Chance increases from 23-59%
What are the five neck pain treatment classification categories outlined by Fritz?
- Mobility
- Pain control
- Exercise and conditioning
- Centralization
- Headache
Mobility treatment classifications:
- Acute Pain (<12 weeks)
- non radicular symptoms
- <60 years of age
- restricted cervical ROM in rotation and sb
Pain control classification:
- High Pain and disability scores
- recent onset of symptoms(trauma)
- radiating symptoms into UE
- poor tolerance to exam or interventions
Headache treatment classification:
- unilateral headache associated with neck/ sub occipitals
- HA aggravated by ipsilateral posterior neck structures
- restricted cervical ROM and segmental mobility
- poor performance in cranial cervical flexion test
Centralization treatment classification:
- radicular symptoms into UE
- peripheralization or centralization with ROM
- signs of nerve root compresssion
Coordination and exercise classification:
- low pain and disability scores
- longer duration of symptoms
- no signs of nerve root compression
What are interventions for neck pain in mobility class?

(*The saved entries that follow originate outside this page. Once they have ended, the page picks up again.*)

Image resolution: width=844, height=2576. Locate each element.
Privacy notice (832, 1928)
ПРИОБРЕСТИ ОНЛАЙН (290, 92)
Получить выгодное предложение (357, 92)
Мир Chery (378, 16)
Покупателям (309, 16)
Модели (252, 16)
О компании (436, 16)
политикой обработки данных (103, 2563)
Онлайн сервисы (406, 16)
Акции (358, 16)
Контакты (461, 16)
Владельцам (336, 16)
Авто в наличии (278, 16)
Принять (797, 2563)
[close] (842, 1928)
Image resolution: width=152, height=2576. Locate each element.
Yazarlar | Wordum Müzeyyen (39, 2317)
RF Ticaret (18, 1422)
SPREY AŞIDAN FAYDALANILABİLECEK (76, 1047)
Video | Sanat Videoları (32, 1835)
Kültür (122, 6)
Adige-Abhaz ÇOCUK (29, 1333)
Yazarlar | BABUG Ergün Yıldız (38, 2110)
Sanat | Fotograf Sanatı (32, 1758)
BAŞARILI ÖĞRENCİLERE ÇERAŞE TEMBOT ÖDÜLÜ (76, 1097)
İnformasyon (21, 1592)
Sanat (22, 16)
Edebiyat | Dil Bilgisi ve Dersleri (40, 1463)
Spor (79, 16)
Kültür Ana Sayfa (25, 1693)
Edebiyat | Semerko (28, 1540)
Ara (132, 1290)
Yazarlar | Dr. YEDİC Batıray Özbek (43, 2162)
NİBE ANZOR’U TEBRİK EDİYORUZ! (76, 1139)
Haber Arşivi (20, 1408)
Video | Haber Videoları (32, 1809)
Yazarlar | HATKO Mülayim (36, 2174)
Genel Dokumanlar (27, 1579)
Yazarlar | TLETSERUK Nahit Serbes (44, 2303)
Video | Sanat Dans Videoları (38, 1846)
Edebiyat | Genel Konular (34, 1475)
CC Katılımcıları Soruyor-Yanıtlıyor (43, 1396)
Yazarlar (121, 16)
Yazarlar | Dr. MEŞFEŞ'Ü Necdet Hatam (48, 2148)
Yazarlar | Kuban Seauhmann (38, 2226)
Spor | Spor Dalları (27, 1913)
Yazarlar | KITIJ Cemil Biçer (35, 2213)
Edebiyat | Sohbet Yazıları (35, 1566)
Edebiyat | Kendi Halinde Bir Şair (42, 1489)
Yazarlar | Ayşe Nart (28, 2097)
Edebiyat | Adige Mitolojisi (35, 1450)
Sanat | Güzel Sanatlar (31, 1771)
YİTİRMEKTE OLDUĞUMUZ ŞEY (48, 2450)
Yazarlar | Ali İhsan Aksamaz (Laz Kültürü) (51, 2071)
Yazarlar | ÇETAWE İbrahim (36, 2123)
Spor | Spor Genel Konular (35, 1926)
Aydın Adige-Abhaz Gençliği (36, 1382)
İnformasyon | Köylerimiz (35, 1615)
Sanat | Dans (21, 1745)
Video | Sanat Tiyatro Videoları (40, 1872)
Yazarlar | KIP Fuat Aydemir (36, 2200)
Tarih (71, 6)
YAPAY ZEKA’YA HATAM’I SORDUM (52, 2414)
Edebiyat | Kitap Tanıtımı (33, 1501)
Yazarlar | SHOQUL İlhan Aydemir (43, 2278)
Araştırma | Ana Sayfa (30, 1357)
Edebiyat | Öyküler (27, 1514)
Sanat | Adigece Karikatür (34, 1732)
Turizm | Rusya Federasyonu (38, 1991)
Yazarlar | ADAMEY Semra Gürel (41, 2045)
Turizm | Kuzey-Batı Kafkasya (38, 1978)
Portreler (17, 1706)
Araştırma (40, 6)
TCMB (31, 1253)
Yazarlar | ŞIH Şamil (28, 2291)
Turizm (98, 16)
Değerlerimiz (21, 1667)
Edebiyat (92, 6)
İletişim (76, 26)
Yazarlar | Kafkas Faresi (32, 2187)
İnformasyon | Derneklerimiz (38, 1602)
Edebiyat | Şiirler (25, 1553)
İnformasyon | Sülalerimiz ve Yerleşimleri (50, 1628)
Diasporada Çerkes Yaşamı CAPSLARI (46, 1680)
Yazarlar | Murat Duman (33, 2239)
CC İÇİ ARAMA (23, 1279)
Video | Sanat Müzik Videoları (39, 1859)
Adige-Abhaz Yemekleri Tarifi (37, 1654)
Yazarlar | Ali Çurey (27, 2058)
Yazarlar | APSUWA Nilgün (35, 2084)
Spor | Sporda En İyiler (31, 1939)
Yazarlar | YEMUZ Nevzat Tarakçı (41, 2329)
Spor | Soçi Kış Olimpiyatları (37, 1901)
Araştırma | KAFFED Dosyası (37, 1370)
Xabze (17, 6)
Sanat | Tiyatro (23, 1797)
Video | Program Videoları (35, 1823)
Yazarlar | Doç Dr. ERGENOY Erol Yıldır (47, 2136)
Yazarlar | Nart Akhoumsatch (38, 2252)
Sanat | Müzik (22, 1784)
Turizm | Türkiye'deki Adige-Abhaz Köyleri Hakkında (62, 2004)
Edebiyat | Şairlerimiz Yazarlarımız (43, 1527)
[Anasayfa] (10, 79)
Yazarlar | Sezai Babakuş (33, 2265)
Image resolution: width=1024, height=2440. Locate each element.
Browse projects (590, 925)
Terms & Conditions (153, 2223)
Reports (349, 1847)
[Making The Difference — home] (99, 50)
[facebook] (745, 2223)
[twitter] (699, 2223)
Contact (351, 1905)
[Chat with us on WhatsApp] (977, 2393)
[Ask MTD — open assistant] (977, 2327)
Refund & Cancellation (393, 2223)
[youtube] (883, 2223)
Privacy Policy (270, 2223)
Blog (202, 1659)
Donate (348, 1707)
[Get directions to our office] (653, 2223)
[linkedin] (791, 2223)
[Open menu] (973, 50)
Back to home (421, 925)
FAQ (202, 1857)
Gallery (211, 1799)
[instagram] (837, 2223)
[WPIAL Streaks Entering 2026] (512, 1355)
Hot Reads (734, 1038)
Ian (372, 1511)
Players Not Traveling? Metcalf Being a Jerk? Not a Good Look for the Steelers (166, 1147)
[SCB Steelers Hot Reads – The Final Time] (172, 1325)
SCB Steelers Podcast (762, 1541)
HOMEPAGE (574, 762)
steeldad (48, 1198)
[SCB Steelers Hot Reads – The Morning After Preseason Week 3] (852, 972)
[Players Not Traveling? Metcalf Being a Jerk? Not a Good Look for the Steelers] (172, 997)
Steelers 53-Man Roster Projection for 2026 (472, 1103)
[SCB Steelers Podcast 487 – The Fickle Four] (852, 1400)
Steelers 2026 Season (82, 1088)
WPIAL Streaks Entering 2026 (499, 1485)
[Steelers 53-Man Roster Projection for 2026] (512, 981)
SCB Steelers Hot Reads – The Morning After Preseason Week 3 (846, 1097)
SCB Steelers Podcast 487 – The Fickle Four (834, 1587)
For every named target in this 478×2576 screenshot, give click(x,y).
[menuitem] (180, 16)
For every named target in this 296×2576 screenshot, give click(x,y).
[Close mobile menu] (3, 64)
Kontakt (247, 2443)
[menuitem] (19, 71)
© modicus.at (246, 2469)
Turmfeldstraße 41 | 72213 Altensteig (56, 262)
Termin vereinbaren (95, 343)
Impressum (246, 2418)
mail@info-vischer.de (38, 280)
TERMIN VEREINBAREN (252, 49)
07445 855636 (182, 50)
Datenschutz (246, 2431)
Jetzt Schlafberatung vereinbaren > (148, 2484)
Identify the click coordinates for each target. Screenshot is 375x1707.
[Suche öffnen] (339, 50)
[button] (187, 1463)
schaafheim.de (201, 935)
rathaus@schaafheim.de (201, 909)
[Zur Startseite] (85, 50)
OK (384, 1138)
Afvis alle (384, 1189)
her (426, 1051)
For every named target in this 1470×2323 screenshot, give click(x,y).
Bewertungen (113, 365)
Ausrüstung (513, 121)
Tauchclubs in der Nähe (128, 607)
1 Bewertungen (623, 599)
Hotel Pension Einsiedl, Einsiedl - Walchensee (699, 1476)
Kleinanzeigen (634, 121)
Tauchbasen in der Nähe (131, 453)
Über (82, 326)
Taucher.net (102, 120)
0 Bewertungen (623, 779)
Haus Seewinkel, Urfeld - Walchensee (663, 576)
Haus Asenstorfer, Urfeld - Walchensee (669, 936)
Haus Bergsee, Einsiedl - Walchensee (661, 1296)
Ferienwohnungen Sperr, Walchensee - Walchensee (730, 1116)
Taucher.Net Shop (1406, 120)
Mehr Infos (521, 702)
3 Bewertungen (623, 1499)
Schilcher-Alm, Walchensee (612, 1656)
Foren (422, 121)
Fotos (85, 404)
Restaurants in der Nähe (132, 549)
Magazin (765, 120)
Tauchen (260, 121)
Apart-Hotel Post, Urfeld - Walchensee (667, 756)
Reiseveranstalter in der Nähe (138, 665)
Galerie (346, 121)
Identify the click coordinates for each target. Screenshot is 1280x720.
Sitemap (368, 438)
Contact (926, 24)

- Cervical or thoracic mobilization
- AROM exercises
What are interventions appropriate for neck pain with HA class?
- cervical mobilization
- exercise, coordination, strengthening and neck endurance
- postural education
What are interventions that are appropriate for neck pain centralization class?
- traction and repeated motions
What are appropriate interventions for neck pain in the pain control class?
- gentle AROM with pain tolerance
- ROM to adjacent regions
- activity modifications
- modalities
What are interventions appropriate for neck pain exercise and coordination class?
- Strengthening and endurance activities
What is the level of evidence for using cervical mobilization/ manipulations?
-Strong evidence for the use of cervical manipulation and mobilization combined with exercise.
What is the level of evidence to support the use of patient education for patients with neck pain?
- strong evidence for to educate the patient on early return to non provocative pre accident activity
- strong evidence to assure the patient of good prognosis and full recovery commonly occurs
What is the level of evidence to support the use of coordination, strengthening, endurance, exercises for cervical pain?
- strong evidence for the use of coordination, strengthening, and endurance exercises.
What is the level of evidence to support upper quarter and nerve mobilizations for cervical pain?
- moderate evidence to support the use of upper quarter and nerve mobilization techniques.
What is the level of evidence to support the use of stretching and flexibility exercises for cervical pain?
- weak evidence for stretching and flexibility exercises
- can be considered- (scalene, UT, LS, PMinor, PMajor)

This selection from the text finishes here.